**Work item**. These records must be written out again exactly.

=== Begin Enclosure ===

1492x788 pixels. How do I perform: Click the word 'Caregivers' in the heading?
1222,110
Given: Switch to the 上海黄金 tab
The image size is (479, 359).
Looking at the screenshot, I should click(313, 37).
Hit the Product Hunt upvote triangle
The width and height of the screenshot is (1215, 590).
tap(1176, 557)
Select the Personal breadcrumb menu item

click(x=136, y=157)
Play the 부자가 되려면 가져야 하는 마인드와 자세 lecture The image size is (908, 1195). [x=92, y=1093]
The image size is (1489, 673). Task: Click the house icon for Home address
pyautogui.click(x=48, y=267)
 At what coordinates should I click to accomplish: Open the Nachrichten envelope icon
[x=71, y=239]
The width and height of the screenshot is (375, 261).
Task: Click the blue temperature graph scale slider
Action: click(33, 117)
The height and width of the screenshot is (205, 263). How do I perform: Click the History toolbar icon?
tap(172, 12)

=== End Enclosure ===

**Task result**.
1492x788 pixels. How do I perform: Click the word 'Caregivers' in the heading?
1222,110
Given: Switch to the 上海黄金 tab
The image size is (479, 359).
Looking at the screenshot, I should click(313, 37).
Hit the Product Hunt upvote triangle
The width and height of the screenshot is (1215, 590).
tap(1176, 557)
Select the Personal breadcrumb menu item

click(x=136, y=157)
Play the 부자가 되려면 가져야 하는 마인드와 자세 lecture The image size is (908, 1195). [x=92, y=1093]
The image size is (1489, 673). Task: Click the house icon for Home address
pyautogui.click(x=48, y=267)
 At what coordinates should I click to accomplish: Open the Nachrichten envelope icon
[x=71, y=239]
The width and height of the screenshot is (375, 261).
Task: Click the blue temperature graph scale slider
Action: click(33, 117)
The height and width of the screenshot is (205, 263). How do I perform: Click the History toolbar icon?
tap(172, 12)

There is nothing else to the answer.